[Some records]
*-*-*

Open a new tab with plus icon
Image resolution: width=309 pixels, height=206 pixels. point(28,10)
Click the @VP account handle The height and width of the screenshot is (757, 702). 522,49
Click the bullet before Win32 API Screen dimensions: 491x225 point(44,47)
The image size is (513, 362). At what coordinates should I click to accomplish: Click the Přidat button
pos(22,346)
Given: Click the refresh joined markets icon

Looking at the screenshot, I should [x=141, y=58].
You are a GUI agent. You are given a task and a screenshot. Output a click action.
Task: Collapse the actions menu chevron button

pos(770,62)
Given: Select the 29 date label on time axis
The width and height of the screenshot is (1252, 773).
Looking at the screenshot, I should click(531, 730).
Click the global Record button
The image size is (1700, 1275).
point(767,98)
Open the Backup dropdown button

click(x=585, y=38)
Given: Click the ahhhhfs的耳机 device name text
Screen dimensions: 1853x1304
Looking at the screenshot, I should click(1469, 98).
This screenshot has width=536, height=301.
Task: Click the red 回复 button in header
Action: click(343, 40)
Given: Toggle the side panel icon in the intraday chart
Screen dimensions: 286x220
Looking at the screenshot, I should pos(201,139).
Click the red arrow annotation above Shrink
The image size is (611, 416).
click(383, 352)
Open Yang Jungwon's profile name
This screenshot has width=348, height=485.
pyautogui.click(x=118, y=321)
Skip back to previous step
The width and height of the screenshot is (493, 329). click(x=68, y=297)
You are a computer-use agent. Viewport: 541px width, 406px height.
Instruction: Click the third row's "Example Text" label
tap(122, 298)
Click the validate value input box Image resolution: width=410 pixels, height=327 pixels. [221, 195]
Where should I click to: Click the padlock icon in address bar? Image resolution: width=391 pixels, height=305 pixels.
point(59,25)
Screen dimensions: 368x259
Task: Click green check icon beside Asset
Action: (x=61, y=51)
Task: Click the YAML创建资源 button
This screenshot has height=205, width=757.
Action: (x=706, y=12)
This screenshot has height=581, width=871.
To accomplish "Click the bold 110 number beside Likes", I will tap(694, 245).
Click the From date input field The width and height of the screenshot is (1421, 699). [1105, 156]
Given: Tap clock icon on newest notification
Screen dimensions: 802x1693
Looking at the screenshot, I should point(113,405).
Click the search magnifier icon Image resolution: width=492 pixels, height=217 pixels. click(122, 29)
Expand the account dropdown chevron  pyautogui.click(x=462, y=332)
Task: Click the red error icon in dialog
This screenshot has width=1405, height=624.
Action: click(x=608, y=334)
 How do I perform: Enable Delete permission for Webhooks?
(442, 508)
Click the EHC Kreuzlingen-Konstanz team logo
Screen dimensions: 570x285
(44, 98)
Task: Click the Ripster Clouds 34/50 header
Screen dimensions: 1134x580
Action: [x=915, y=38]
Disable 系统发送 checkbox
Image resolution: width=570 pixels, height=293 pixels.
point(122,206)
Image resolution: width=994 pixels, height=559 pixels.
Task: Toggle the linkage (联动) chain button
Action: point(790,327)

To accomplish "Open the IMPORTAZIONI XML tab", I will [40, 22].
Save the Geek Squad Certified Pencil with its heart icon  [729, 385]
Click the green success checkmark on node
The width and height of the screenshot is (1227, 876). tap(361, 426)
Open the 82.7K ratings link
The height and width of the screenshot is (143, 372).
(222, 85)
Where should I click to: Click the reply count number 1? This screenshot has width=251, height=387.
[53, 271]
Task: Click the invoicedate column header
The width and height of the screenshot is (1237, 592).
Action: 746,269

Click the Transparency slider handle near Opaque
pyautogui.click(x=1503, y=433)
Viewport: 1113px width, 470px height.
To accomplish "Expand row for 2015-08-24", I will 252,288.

*-*-*

## What needs to be done
Convert the material above into a JSON list of strings, with one string for each line and blank lines left out.

## Solution to the exercise
[
  "Open a new tab with plus icon",
  "Image resolution: width=309 pixels, height=206 pixels. point(28,10)",
  "Click the @VP account handle The height and width of the screenshot is (757, 702). 522,49",
  "Click the bullet before Win32 API Screen dimensions: 491x225 point(44,47)",
  "The image size is (513, 362). At what coordinates should I click to accomplish: Click the Přidat button",
  "pos(22,346)",
  "Given: Click the refresh joined markets icon",
  "Looking at the screenshot, I should [x=141, y=58].",
  "You are a GUI agent. You are given a task and a screenshot. Output a click action.",
  "Task: Collapse the actions menu chevron button",
  "pos(770,62)",
  "Given: Select the 29 date label on time axis",
  "The width and height of the screenshot is (1252, 773).",
  "Looking at the screenshot, I should click(531, 730).",
  "Click the global Record button",
  "The image size is (1700, 1275).",
  "point(767,98)",
  "Open the Backup dropdown button",
  "click(x=585, y=38)",
  "Given: Click the ahhhhfs的耳机 device name text",
  "Screen dimensions: 1853x1304",
  "Looking at the screenshot, I should click(1469, 98).",
  "This screenshot has width=536, height=301.",
  "Task: Click the red 回复 button in header",
  "Action: click(343, 40)",
  "Given: Toggle the side panel icon in the intraday chart",
  "Screen dimensions: 286x220",
  "Looking at the screenshot, I should pos(201,139).",
  "Click the red arrow annotation above Shrink",
  "The image size is (611, 416).",
  "click(383, 352)",
  "Open Yang Jungwon's profile name",
  "This screenshot has width=348, height=485.",
  "pyautogui.click(x=118, y=321)",
  "Skip back to previous step",
  "The width and height of the screenshot is (493, 329). click(x=68, y=297)",
  "You are a computer-use agent. Viewport: 541px width, 406px height.",
  "Instruction: Click the third row's \"Example Text\" label",
  "tap(122, 298)",
  "Click the validate value input box Image resolution: width=410 pixels, height=327 pixels. [221, 195]",
  "Where should I click to: Click the padlock icon in address bar? Image resolution: width=391 pixels, height=305 pixels.",
  "point(59,25)",
  "Screen dimensions: 368x259",
  "Task: Click green check icon beside Asset",
  "Action: (x=61, y=51)",
  "Task: Click the YAML创建资源 button",
  "This screenshot has height=205, width=757.",
  "Action: (x=706, y=12)",
  "This screenshot has height=581, width=871.",
  "To accomplish \"Click the bold 110 number beside Likes\", I will tap(694, 245).",
  "Click the From date input field The width and height of the screenshot is (1421, 699). [1105, 156]",
  "Given: Tap clock icon on newest notification",
  "Screen dimensions: 802x1693",
  "Looking at the screenshot, I should point(113,405).",
  "Click the search magnifier icon Image resolution: width=492 pixels, height=217 pixels. click(122, 29)",
  "Expand the account dropdown chevron  pyautogui.click(x=462, y=332)",
  "Task: Click the red error icon in dialog",
  "This screenshot has width=1405, height=624.",
  "Action: click(x=608, y=334)",
  " How do I perform: Enable Delete permission for Webhooks?",
  "(442, 508)",
  "Click the EHC Kreuzlingen-Konstanz team logo",
  "Screen dimensions: 570x285",
  "(44, 98)",
  "Task: Click the Ripster Clouds 34/50 header",
  "Screen dimensions: 1134x580",
  "Action: [x=915, y=38]",
  "Disable 系统发送 checkbox",
  "Image resolution: width=570 pixels, height=293 pixels.",
  "point(122,206)",
  "Image resolution: width=994 pixels, height=559 pixels.",
  "Task: Toggle the linkage (联动) chain button",
  "Action: point(790,327)",
  "To accomplish \"Open the IMPORTAZIONI XML tab\", I will [40, 22].",
  "Save the Geek Squad Certified Pencil with its heart icon  [729, 385]",
  "Click the green success checkmark on node",
  "The width and height of the screenshot is (1227, 876). tap(361, 426)",
  "Open the 82.7K ratings link",
  "The height and width of the screenshot is (143, 372).",
  "(222, 85)",
  "Where should I click to: Click the reply count number 1? This screenshot has width=251, height=387.",
  "[53, 271]",
  "Task: Click the invoicedate column header",
  "The width and height of the screenshot is (1237, 592).",
  "Action: 746,269",
  "Click the Transparency slider handle near Opaque",
  "pyautogui.click(x=1503, y=433)",
  "Viewport: 1113px width, 470px height.",
  "To accomplish \"Expand row for 2015-08-24\", I will 252,288."
]